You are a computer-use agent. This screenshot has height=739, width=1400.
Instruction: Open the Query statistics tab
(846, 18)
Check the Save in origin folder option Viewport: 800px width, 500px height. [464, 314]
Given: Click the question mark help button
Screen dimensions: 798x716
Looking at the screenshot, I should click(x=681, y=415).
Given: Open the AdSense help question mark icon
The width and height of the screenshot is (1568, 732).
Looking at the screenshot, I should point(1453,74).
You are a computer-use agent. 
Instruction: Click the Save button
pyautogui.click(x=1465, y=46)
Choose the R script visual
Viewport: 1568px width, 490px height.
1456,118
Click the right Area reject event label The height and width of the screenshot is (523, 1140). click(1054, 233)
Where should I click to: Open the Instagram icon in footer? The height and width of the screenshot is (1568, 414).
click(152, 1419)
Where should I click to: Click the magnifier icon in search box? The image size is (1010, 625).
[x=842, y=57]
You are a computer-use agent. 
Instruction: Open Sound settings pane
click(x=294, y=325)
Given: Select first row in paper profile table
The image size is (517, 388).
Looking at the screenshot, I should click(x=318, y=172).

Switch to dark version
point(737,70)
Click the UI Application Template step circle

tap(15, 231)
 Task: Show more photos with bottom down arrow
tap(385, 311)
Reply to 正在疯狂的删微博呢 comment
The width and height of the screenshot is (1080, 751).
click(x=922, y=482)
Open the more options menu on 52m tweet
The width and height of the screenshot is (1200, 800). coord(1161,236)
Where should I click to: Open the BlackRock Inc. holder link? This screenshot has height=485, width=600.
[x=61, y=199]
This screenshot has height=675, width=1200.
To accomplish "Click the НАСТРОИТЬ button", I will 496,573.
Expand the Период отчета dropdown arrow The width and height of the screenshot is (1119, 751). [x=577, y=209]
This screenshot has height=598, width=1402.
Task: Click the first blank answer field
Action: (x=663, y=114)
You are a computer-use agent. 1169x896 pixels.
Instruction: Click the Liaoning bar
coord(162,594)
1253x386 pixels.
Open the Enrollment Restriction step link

= = = = = = =

• Aim of the exercise
Copy out every line of the listing where the word "pixels" occurs.

• Exercise solution
You are a computer-use agent. 1169x896 pixels.
1253x386 pixels.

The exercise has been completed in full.